Service of Otorhinolaryngology, Federal University of Uberlândia, Uberlândia, Minas Gerais. lucaspatrocinio@triang.com.br

Copyright

(Copyright © 2005, Sociedade Brasileira de Otorrinolaringologia)

DOI

/S0034-72992005000500003

PMID

16612514

Abstract

Mandibular fracture is the second most common facial fracture and there has been a significant increase in number of cases in the last years. Misidentification and inadequate treatment can take to permanent aesthetic or functional deformity. AIM: Evaluate cases of mandibular fracture reduction in the Hospital of Clinics of the Federal University of Uberlandia, from January of 1974 to December of 2002. STUDY DESIGN: Historical cohort. PATIENT AND METHOD: Two hundred and ninety-three cases of reduction of mandibular fractures were retrospectively analyzed according to factors related to: patient, trauma, signs and symptoms, and surgical treatment. RESULTS: There has been a clear tendency of increase of the number of mandibular fractures along the years. There was higher prevalence in male (4:1), with occurrence peak between 20 to 29 years old. The principal causes of fracture in this study were traffic accidents and violence, representing 72.4%. One hundred and thirty-five patients presented only one fracture. The most injured sites were, in decreasing order, symphysis, condyle, angle, body, ramus, and coronoid.

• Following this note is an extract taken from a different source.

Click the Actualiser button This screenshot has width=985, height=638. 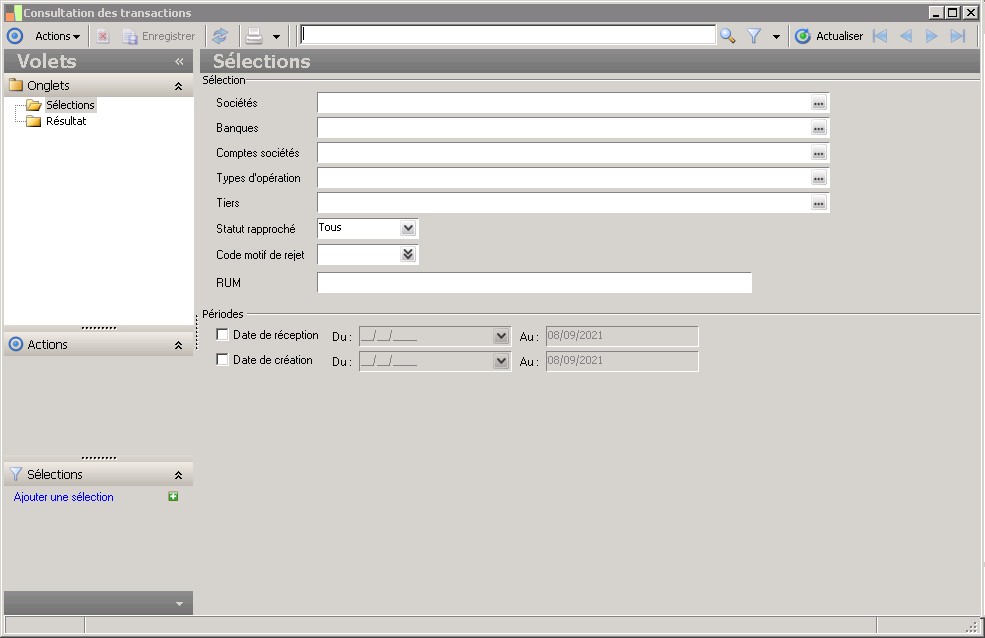829,36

We performed closed reduction (28), open reduction (213) and association of the two (11 patients); 56.8% of the patients were treated within the first 3 days; and, 50.4% were discharged from the hospital until the first postoperative day. About 10% of the patients presented complications, being osteomyelitis the most frequent one. CONCLUSION: The incidence of mandibular fractures was remarkably larger in the male sex, during the third decade of life. The most common cause was traffic accident, and symphysis and condyle were the most injured sites. Isolated fractures occurred in over half of the cases. Most of the patients were treated in the first three days and were discharged until the first postoperative visit. Closed reduction was the treatment most commonly employed. The most frequent complication was osteomyelitis.